**Texto de leitura:**

■ ■ ■

Como foi participar no filme e série “Njinga, Rainha de Angola”, acerca de uma das mulheres mais importantes deste país?

A participação no filme foi um processo de construção muito interessante e complexo. Falo não só da construção do meu personagem, Njali (conselheiro e amigo de infância da Rainha), mas de todo um processo de estudo histórico do enredo, que tive o prazer de assistir de perto.

O meu personagem foi mencionado numa obra holandesa do século XVII. Foi difícil arranjar referências que-me pudessem ajudar a construir o mesmo de um ponto de vista mais psicológico, pois pouco havia escrito sobre ele. Esta foi a primeira dificuldade.

Ultrapassada, através de recorrência a outras ferramentas, senti que tinha algo concreto para animar o Njali.

Houve uma parte de treinos físicos e de treino de armas como a Zagaia (arco e flecha), lança e espada que completaram este processo de construção.

Neste sentido fui, e tenho a impressão que os meus colegas também, muito bem preparado para enfrentar a palavra “Acção”.

Foi enriquecedor estar envolvido no ambiente do parque da Kissama, onde estivemos semanas a fio, no meio de macacos, elefantes, hipopótamos, crocodilos, rio, sanguessugas, mosquitos etc... etc... etc...

■ ■ ■

Segundo o texto de leitura, em que obra foi mencionado o personagem Njali?

■ ■ ■

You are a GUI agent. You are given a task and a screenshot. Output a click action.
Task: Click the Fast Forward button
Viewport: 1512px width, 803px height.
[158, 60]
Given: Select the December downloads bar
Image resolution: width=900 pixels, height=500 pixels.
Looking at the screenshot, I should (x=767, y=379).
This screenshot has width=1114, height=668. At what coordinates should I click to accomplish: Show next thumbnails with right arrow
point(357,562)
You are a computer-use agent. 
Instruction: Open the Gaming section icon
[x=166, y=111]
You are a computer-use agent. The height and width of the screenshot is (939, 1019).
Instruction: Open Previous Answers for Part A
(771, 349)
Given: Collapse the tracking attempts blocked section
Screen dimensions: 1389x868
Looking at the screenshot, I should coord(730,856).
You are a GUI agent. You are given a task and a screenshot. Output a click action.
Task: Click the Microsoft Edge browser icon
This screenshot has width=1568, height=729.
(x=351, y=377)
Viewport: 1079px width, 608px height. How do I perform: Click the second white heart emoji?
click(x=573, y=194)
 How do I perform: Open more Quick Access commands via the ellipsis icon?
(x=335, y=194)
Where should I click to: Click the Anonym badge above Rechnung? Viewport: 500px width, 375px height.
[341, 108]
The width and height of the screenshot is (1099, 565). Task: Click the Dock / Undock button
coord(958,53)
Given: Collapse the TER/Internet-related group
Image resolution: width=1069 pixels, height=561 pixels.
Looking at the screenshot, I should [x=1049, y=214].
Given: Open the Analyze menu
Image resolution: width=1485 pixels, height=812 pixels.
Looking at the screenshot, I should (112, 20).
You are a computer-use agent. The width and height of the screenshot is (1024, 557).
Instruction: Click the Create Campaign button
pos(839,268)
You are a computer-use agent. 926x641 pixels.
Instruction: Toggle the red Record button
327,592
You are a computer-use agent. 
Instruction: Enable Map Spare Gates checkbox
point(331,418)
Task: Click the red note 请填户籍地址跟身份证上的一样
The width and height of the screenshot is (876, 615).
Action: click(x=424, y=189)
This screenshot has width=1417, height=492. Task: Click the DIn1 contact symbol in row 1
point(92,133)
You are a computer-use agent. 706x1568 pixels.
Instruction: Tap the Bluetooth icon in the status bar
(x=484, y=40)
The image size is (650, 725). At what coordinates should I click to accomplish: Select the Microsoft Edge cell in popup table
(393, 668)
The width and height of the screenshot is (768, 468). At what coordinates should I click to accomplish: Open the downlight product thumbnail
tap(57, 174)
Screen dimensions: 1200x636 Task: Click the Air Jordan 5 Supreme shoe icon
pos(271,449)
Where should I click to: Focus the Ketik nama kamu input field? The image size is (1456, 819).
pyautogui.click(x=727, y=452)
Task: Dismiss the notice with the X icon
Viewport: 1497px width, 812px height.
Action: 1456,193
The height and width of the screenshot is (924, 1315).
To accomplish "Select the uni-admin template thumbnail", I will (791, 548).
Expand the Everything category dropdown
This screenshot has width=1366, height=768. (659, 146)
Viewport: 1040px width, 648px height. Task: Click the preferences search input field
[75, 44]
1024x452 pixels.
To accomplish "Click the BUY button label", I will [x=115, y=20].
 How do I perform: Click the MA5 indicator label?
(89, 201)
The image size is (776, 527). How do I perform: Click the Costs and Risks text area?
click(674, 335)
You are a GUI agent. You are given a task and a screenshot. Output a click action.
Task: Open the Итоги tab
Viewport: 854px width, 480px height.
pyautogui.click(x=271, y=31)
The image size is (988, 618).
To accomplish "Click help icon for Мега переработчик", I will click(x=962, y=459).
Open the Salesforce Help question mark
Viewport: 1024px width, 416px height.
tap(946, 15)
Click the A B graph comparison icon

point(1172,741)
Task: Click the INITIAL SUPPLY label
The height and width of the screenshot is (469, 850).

■ ■ ■

**Resposta certa:** Numa obra holandesa do século XVII.